Id. at 209 (citations omitted). See also Charpentier v. Godsil, 937 F.2d 859, 863-64 (3d Cir. 1991) (sanctioning a sovereign immunity defense not raised in the pleadings); Williams v. Murdoch, 330 F.2d 745, 749 (3d Cir. 1964) (allowing the affirmative defense of res judicata that the defendant first raised in a motion to dismiss); G. R. Sponaugle Sons, Inc. v. Hunt Constr. Group, Inc., 366 F. Supp. 2d 236, 242 (M.D. Pa. 2004) (permitting defendant to argue the affirmative defense of release at summary judgment); Int'l Poultry Processors, Inc. v. Wampler Foods, Inc., No. 98-4612, 1999 U.S. Dist. LEXIS 7025, at * 8 (E.D. Pa. April 29, 1999) (deciding the merits of a statute-of-frauds affirmative defense first asserted at summary judgment).

Accordingly, the Moving Defendants may validly assert affirmative defenses in their summary judgment motion if doing so works no prejudice on McDevitt. Alternatively, Defendants may amend their answer to add affirmative defenses. FED. R. CIV. P. 15 states that:

A party may amend the party's pleading once as a matter of course at any time before a responsive pleading is served or, if the pleading is one to which no responsive pleading is permitted and the action has not been placed upon the trial calendar, the party may so amend it at any time within 20 days after it is served. Otherwise a party may amend the party's pleading only by leave of court or by written consent of the adverse party; and leave shall be freely given when justice so requires.

As a responsive pleading has been filed in this case and Plaintiff opposes the instant Motion, the Moving Defendants may only amend their Answer with leave of court. Such leave is to be liberally granted "when justice so requires." "This standard encompasses a broad range of equitable factors, including a party's delay in seeking leave to amend and any prejudice to the opposing party. Only when these factors suggest that amendment would be 'unjust' should the court deny leave." Arthur v. Maersk, Inc., 434 F.3d 196, 203 (3d Cir. 2006).

Thus, as with its Rule 8(c) inquiry, the Court's Rule 15 analysis also centers on the extent of any prejudice that a decision in favor of the Moving Defendants will effect on Plaintiff. However, the Court finds that the degree of prejudice necessary to defeat a motion for leave to amend is greater than the prejudice that would dissuade the Court from considering affirmative defenses not stated in a responsive pleading. "The purpose of requiring the defendant to plead available affirmative defenses in his answer is to avoid surprise and undue prejudice by providing the plaintiff with notice and the opportunity to demonstrate why the affirmative defense should not succeed." Robinson v. Johnson, 313 F.3d 128, 134-35 (3d Cir. 2002). On the other hand, the liberality that guides the Court's discretion in the Rule 15(a) context suggests that opposing parties carry a burden more considerable than mere surprise. That the Moving Defendants may not first state an affirmative defense at summary judgment would not necessarily mean that the Court should deny them leave to amend their Answer.

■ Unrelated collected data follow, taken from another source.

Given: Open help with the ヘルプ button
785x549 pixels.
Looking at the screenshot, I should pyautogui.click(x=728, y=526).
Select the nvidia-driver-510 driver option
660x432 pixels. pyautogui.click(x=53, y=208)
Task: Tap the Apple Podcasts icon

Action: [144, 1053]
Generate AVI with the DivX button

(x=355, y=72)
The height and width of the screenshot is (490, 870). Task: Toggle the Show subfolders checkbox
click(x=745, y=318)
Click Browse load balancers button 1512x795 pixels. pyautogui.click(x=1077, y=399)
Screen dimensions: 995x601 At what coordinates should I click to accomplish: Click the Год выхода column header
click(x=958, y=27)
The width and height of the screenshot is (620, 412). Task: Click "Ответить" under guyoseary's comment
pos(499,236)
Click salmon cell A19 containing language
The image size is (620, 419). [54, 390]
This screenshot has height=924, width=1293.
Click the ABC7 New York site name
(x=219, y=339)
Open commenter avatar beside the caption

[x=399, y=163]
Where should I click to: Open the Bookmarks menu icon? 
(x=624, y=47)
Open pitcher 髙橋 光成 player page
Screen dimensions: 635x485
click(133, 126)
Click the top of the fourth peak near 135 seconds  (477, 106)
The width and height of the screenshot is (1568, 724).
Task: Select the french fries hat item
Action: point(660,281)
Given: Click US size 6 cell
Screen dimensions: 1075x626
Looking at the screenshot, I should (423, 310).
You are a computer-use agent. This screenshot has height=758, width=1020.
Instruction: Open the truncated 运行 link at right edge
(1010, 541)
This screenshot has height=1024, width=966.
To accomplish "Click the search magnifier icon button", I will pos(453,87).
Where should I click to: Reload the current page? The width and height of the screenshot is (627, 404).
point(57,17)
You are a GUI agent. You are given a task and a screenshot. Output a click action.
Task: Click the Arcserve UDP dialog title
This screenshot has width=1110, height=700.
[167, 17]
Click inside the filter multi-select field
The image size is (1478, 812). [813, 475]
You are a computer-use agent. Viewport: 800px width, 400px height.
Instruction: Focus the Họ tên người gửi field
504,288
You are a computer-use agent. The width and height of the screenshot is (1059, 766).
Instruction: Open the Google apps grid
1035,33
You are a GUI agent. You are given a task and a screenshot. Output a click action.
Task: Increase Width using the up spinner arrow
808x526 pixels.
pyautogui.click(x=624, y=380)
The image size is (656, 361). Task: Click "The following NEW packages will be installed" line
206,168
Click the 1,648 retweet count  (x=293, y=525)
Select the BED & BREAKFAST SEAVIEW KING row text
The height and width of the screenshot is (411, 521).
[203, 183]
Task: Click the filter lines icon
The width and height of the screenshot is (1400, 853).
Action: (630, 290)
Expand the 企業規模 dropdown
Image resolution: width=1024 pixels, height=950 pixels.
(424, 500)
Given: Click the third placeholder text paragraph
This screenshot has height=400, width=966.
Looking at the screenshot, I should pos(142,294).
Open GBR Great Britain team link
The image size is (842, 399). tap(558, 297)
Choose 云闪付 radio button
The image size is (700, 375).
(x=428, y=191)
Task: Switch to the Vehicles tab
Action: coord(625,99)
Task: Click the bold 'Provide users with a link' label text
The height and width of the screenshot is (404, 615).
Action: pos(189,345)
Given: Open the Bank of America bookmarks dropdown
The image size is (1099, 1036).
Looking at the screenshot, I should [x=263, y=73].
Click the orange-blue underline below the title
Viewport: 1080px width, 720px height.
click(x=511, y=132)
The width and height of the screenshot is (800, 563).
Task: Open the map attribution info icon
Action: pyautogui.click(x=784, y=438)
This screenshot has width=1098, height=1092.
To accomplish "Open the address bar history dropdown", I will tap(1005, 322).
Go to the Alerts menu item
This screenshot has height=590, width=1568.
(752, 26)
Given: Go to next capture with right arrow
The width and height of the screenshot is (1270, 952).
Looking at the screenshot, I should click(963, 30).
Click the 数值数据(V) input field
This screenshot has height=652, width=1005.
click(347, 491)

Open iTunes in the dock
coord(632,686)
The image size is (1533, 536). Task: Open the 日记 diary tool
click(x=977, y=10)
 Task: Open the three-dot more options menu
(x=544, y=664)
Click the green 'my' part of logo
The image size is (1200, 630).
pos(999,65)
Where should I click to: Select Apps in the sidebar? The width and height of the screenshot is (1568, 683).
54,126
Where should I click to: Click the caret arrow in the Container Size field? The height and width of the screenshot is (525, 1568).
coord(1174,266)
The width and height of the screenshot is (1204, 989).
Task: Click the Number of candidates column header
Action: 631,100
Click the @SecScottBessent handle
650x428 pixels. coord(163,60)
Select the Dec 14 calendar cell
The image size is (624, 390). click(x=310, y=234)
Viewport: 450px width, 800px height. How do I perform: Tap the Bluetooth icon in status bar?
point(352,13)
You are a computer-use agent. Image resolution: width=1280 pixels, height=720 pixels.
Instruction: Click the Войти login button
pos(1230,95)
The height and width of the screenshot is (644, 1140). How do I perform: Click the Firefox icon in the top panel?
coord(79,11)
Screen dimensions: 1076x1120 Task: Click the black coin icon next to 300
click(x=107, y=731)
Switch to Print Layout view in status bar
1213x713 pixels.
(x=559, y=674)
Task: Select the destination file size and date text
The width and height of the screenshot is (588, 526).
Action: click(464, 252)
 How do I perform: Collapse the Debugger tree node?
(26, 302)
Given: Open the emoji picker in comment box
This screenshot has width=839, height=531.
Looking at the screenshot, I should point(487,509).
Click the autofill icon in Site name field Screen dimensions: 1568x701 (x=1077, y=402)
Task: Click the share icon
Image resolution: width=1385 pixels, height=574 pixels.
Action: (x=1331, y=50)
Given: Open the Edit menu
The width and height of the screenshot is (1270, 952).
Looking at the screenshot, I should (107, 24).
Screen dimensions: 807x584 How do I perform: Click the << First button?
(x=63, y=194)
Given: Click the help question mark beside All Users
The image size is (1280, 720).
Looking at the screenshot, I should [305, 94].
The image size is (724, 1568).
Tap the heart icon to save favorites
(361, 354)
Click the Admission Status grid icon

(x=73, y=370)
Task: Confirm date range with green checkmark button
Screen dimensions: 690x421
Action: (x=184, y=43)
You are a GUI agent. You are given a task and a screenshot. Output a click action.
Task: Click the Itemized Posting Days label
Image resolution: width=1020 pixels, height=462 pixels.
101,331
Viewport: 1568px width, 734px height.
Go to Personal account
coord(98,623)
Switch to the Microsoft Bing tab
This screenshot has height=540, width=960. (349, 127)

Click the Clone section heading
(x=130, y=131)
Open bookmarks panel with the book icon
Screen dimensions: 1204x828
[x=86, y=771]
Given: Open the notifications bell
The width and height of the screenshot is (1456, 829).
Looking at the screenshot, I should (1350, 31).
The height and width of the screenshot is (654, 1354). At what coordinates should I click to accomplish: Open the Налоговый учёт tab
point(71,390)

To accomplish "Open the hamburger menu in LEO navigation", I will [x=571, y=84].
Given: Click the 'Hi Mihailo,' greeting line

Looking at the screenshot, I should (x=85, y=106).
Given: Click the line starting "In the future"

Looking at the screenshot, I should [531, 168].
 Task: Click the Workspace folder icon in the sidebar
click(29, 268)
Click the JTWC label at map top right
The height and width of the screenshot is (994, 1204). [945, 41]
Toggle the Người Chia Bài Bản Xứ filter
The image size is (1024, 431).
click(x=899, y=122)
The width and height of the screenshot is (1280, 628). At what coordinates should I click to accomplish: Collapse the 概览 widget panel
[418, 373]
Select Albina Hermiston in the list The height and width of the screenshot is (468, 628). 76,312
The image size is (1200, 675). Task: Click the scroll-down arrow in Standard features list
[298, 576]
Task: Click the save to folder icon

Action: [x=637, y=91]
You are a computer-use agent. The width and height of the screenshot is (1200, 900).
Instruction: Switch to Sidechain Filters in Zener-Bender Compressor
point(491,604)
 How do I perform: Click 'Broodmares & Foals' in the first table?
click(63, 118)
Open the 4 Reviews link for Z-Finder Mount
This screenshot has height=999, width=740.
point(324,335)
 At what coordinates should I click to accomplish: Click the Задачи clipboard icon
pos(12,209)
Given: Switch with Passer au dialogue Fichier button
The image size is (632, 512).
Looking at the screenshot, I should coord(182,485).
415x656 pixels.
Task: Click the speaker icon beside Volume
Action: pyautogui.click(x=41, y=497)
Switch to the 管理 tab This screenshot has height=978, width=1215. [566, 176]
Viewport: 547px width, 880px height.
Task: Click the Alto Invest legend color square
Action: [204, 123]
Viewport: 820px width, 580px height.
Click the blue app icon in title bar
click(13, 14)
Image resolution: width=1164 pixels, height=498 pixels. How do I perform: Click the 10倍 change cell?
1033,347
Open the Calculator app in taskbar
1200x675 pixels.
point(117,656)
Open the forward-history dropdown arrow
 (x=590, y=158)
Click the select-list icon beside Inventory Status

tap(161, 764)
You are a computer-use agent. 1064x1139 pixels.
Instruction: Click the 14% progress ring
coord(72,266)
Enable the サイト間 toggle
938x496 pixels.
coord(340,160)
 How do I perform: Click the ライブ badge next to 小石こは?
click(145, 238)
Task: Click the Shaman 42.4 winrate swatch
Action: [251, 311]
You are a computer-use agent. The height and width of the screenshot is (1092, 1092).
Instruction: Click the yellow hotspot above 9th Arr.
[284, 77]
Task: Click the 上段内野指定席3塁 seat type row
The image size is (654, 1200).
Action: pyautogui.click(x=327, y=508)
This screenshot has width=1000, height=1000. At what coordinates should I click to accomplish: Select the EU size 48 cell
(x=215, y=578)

Additionally, a determination by the Court to grant the Moving Defendants leave to amend would not necessarily indicate that McDevitt suffers no prejudice. "The issue of prejudice requires that we focus on the hardship to the [opposing party] if the amendment were permitted. Specifically, we have considered whether allowing an amendment would result in additional discovery, cost, and preparation to defend against new facts or new theories." Cureton v. NCAA, 252 F.3d 267, 273 (3d Cir. 2001). McDevitt claims that if the Moving Defendants are allowed to amend their Answer, she will require further discovery to "explore the qualifications of the" Civil Service Panel that decided the appeal from her termination. Document No. 58. She also argues that had the accord-and-satisfaction argument "been initially raised as a defense, [she] could have supplemented the record in this regard with the deposition of Mr. Figured, and questioning of the deposed union officials on this point." Id.

The Court is unconvinced that the estoppel effect of Plaintiff's prior termination claim depends on the qualifications of the adjudicating panel. As the Third Circuit has found, "in a Title VII action a prior state decision enjoys issue preclusive effect only if rendered or reviewed by a court." Roth v. Koppers Indus., Inc., 993 F.2d 1058, 1062 (3d Cir. 1993) (citing Univ. of Tenn. v. Elliott, 478 U.S. 788, 106 S. Ct. 3220, 92 L. Ed. 2d 635 (1986)). See also Edmundson v. Borough of Kennett Square, 4 F.3d 186, 193 (3d Cir. 1993) ("We intimate no disrespect for the [Civil Service] Commission in stating that constitutional adjudication is not within its competence so as to bar a federal court from re-examining that legal issue."); Heath v. Pa. Bd. of Prob. Parole, No. 99-6370, 2001 U.S. Dist. LEXIS 9288, at *3 (E.D. Pa. May 31, 2001) ("[N]o unreviewed state administrative findings, [including those] made by . . . the State Civil Service Commission, can have preclusive effect as regards [a plaintiff's] Title VII claims."). The legal consequences in this case of prior administrative rulings on the legality of Plaintiff's termination is not a factual question, and it certainly does not depend on the "qualifications" of the reviewing body. The Court also finds that Plaintiff could not be surprised that the Moving Defendants might leverage an earlier proceeding into a routine estoppel argument. Plaintiff has not been prejudiced by the introduction of that argument so late in this lawsuit and is free to squarely meet the defense in her response to the Movants' summary judgment motion.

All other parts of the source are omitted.